▶ [Tasks and exercises]
• 1. In the opinion piece on Hawley's Roe pledge, rewrite the section between "Let’s set aside, for" and "were being prejudged.", inclusive, substituting "parties" for "litigants".
• 2. Write the next part of the opinion piece on Hawley's Roe v. Wade pledge, picking up after its final sentence.

(July 27) Republican U.S. Sen. Josh Hawley of Missouri threatened on Sunday never to vote for a Supreme Court nominee who has not explicitly denounced the pro-abortion 1973 ruling Roe v. Wade. This could be a very counterproductive threat, especially if he follows through.

Let’s set aside, for now, the apt contention that the judicial ethics are very dicey for any jurist to offer an explicit commentary on a case whose legal progeny continues to flood the courts year after year. Suffice it to say that official ethics rules would certainly be implicated, and litigants would have good cause to think their cases were being prejudged.

Even just as a matter of pure practicality, Hawley’s pledge is ill-advised. Yes, Hawley is right that Roe is profoundly lacking in constitutional logic, as even liberal justice Ruth Bader Ginsburg has argued (she advocates another route to making abortion a right). But he is wrong that the way to overturn that decision is to get nominees on the record saying it was wrongly decided. In reality, his approach might make it more difficult to end the Roe regime.

▶ [Provided material]

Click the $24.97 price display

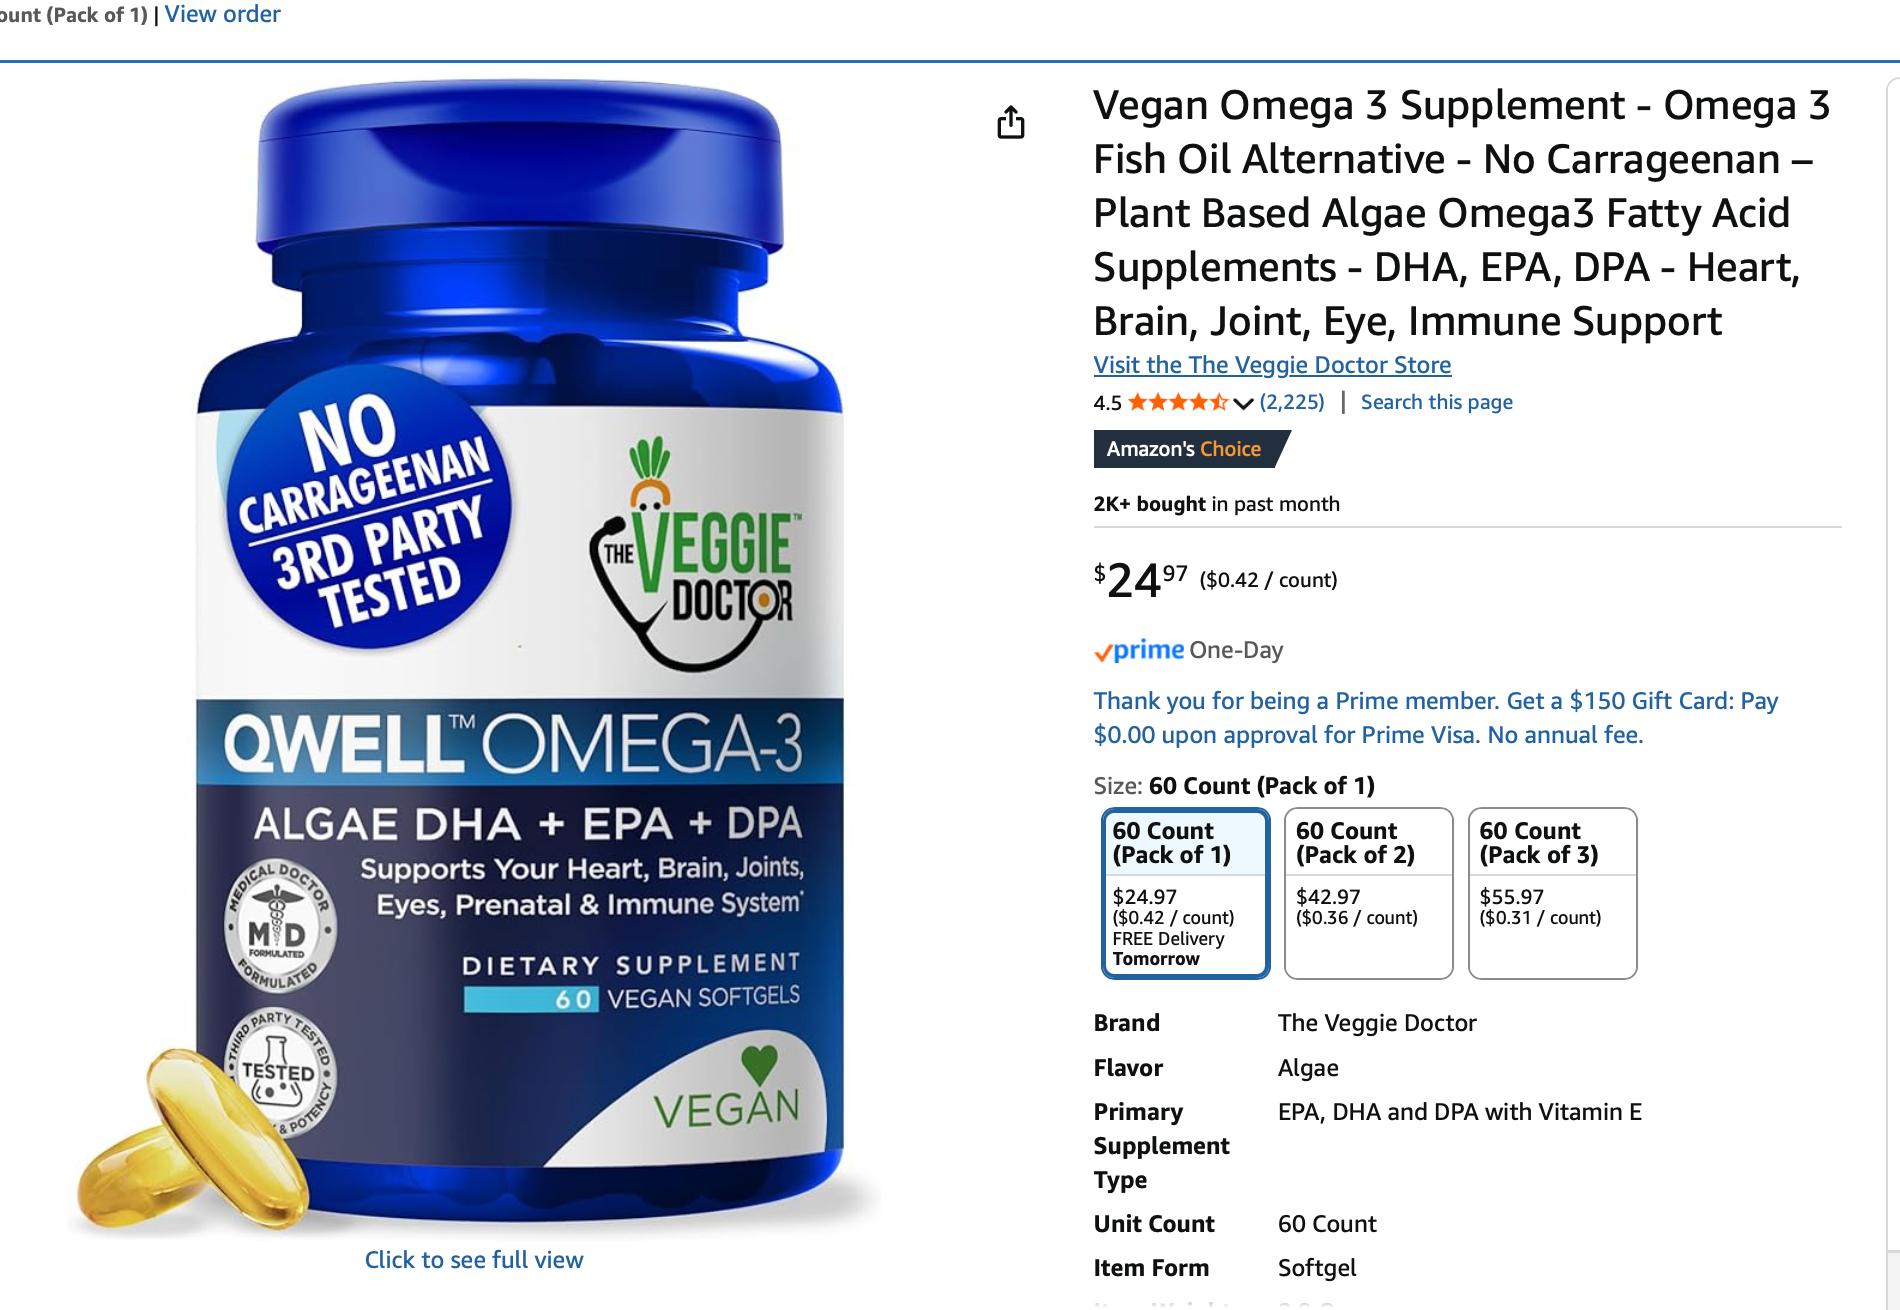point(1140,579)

▶ [The results]
• 1.
Let’s set aside, for now, the apt contention that the judicial ethics are very dicey for any jurist to offer an explicit commentary on a case whose legal progeny continues to flood the courts year after year. Suffice it to say that official ethics rules would certainly be implicated, and parties would have good cause to think their cases were being prejudged.

• 2.
First, unless there is a clear majority of pro-life, anti-Roe senators in office at the time, then Hawley’s pledge to force nominees’ hands on addressing how they would rule would mean that solidly conservative jurists would have to forgo his vote. By making the abortion case explicitly, rather than just implicitly, front and center, Hawley would make it impossible for pro-choice Republicans to vote in favor of the nominee. Senators such as Maine’s Susan Collins or Arlen Specter, for example, never would have voted for Brett Kavanaugh or Samuel Alito, respectively, if either had openly blasted the decision in Roe.

In both cases, those nominees would not have been confirmed without the support of some pro-choice senators….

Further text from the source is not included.